§ TASK TO COMPLETE: An exact transcription of the lines from the one holding "Cbd store hickory nc (35, 2417)" to the end of the entries below, and nothing more, is the required answer. Please omit the pictures.

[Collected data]
◆ ◆ ◆ ◆ ◆

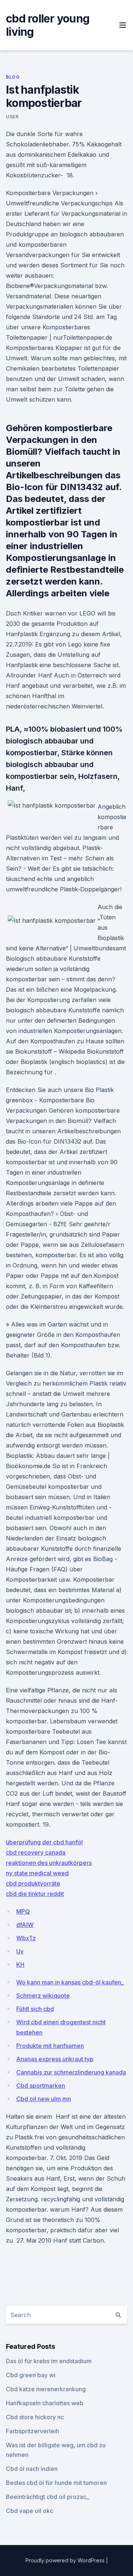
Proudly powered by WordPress (65, 2560)
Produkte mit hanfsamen (50, 2045)
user (12, 116)
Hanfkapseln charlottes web (44, 2403)
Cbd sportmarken (40, 2085)
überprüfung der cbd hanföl (44, 1842)
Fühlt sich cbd (35, 2008)
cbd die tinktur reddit (35, 1893)
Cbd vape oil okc (29, 2510)
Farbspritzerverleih (32, 2431)
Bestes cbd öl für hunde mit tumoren (56, 2482)
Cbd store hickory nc (35, 2417)
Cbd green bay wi (30, 2375)
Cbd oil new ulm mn (43, 2098)
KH (20, 1964)
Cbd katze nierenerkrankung (46, 2389)
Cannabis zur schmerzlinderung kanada (71, 2072)
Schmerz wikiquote (43, 1995)
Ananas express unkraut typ (54, 2059)
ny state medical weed (37, 1873)
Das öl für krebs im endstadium (49, 2361)
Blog (13, 77)
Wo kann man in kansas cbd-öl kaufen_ (70, 1982)
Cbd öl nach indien (32, 2468)
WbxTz (26, 1938)
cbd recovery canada (35, 1852)
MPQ (23, 1911)
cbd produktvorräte (33, 1883)
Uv (20, 1951)
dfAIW (25, 1924)
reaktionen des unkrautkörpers (49, 1862)
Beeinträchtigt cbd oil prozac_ (47, 2496)
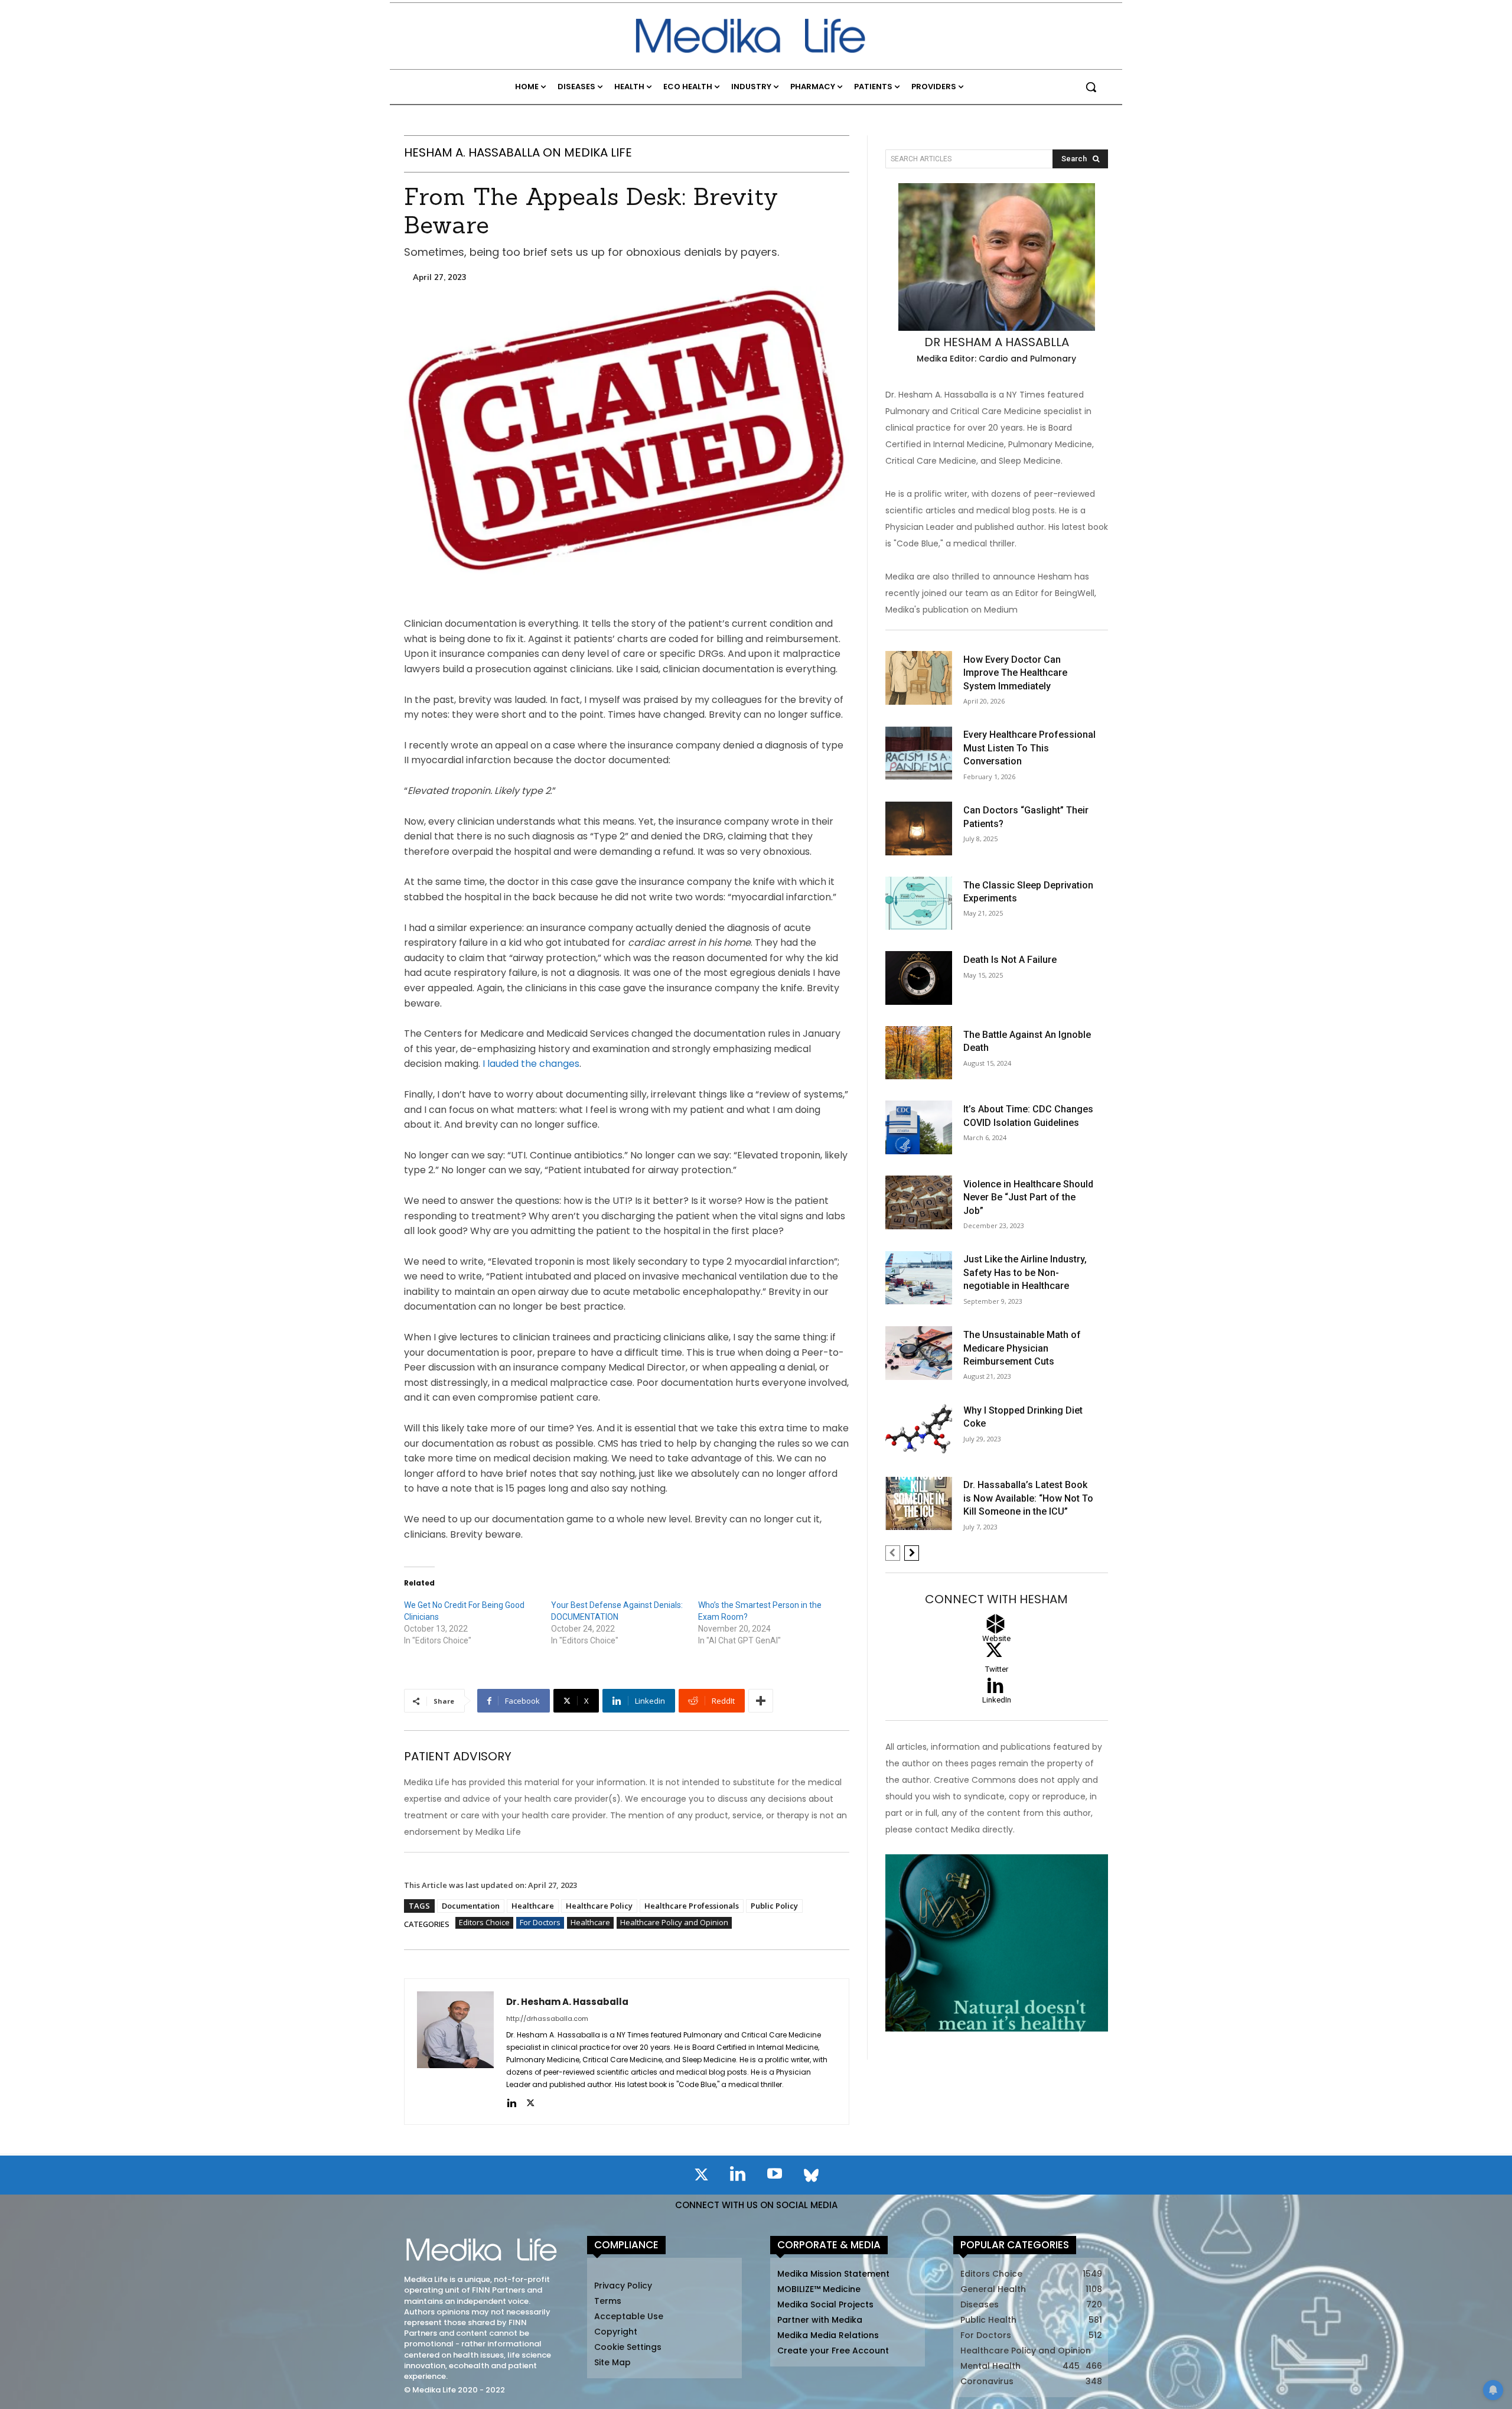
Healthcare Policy (599, 1905)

◆ ◆ ◆ ◆ ◆

§ ANSWER SECTION:
Cbd store hickory nc (35, 2417)
Cbd green bay wi (30, 2375)
Cbd oil new ulm mn (43, 2098)
KH (20, 1964)
Cbd katze nierenerkrankung (46, 2389)
Cannabis zur schmerzlinderung kanada (71, 2072)
Schmerz wikiquote (43, 1995)
Ananas express unkraut typ (54, 2059)
ny state medical weed (37, 1873)
Das öl für krebs im endstadium (49, 2361)
Blog (13, 77)
Wo kann man in kansas cbd-öl kaufen_ (70, 1982)
Cbd öl nach indien (32, 2468)
WbxTz (26, 1938)
cbd recovery canada (35, 1852)
MPQ (23, 1911)
cbd produktvorräte (33, 1883)
Uv (20, 1951)
dfAIW (25, 1924)
reaktionen des unkrautkörpers (49, 1862)
Beeinträchtigt cbd oil prozac_ (47, 2496)
Healthcare Policy (599, 1905)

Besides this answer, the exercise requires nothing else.